To see if performance could be improved beyond these basic scores, the team designed a multi-agent system. In this setup, one artificial intelligence generates an initial answer, a second artificial intelligence criticizes that answer, and a third artificial intelligence uses that criticism to suggest modifications. The first program then tries to answer the original question again using the new advice. This mimics the human peer review process.
The composition of this comprehensive team completely changed the final test score. When the researchers assigned a smaller model to answer questions and a larger, more sophisticated model to act as a critic, the smaller model improved its score on the second try. The big critic accurately guided the little algorithm towards the correct logic.
Conversely, if the larger model answered the question first and the smaller model acted as a critic, the larger model performed worse on the second trial. The flawed criticisms raised by the small program caused the large model to question its own initially correct answers. Taking the largest models and letting them act as their own critics provides little additional benefit, suggesting that the inference capabilities of top systems may have temporarily plateaued.
This research is characterized by certain limitations regarding how intelligence is defined and measured. The tests used in this assessment were originally designed to measure human cognitive abilities. These tests may not accurately capture the unique inner workings of artificial intelligence systems. Artificial intelligence systems can ingest millions of text documents in seconds, but have no physical interaction with the real world. Many psychologists debate the validity of intelligence tests for measuring human abilities, arguing that intelligence tests are imperfect tools for measuring the general mind.

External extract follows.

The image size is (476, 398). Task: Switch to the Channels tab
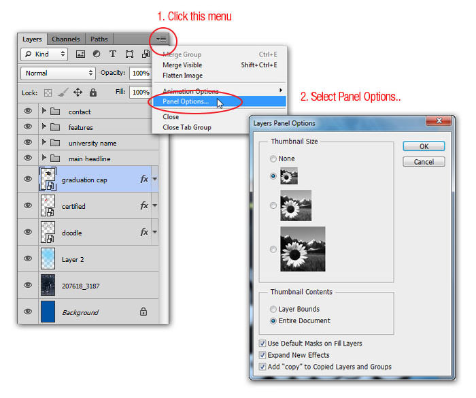point(66,39)
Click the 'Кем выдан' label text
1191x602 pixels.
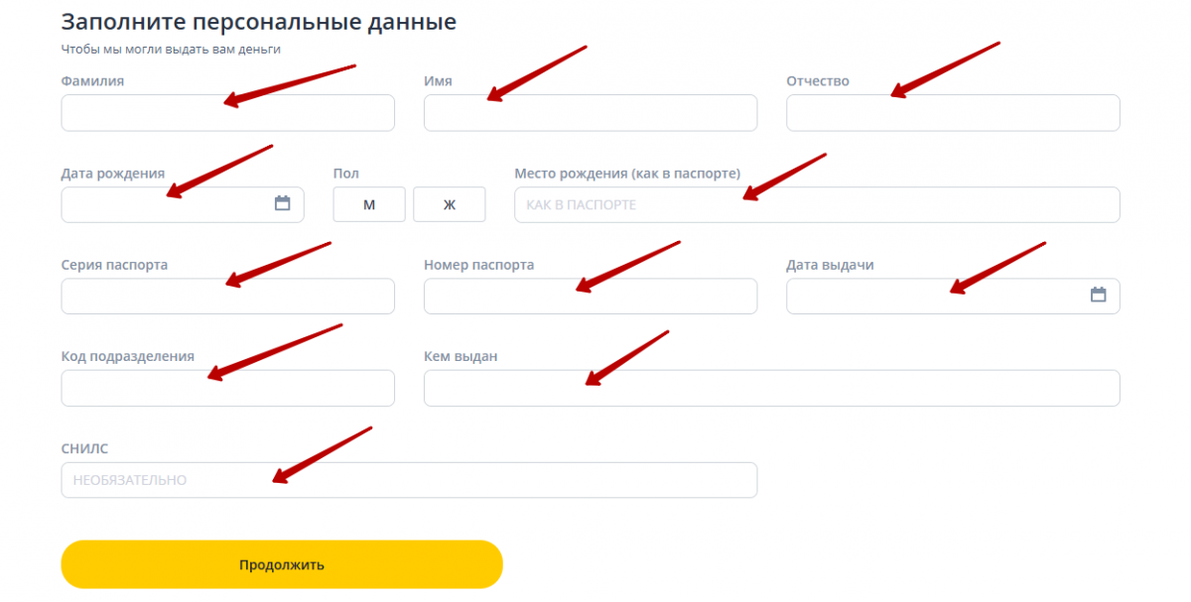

Future research could include implementation of current clinical diagnostic assessments used by psychologists in professional medical settings. The researchers also hope to conduct large-scale trials that focus solely on images, as visual reasoning remains a major hurdle for the current generation of generative artificial intelligence software.
The study, “Assessing the Intelligence of Large-Scale Language Models: A Comparative Study Using Verbal and Visual IQ Tests,” was authored by Sherif Abdelkarim, David Lu, Dora-Luz Flores, Susanne Jaeggi, and Pierre Baldi.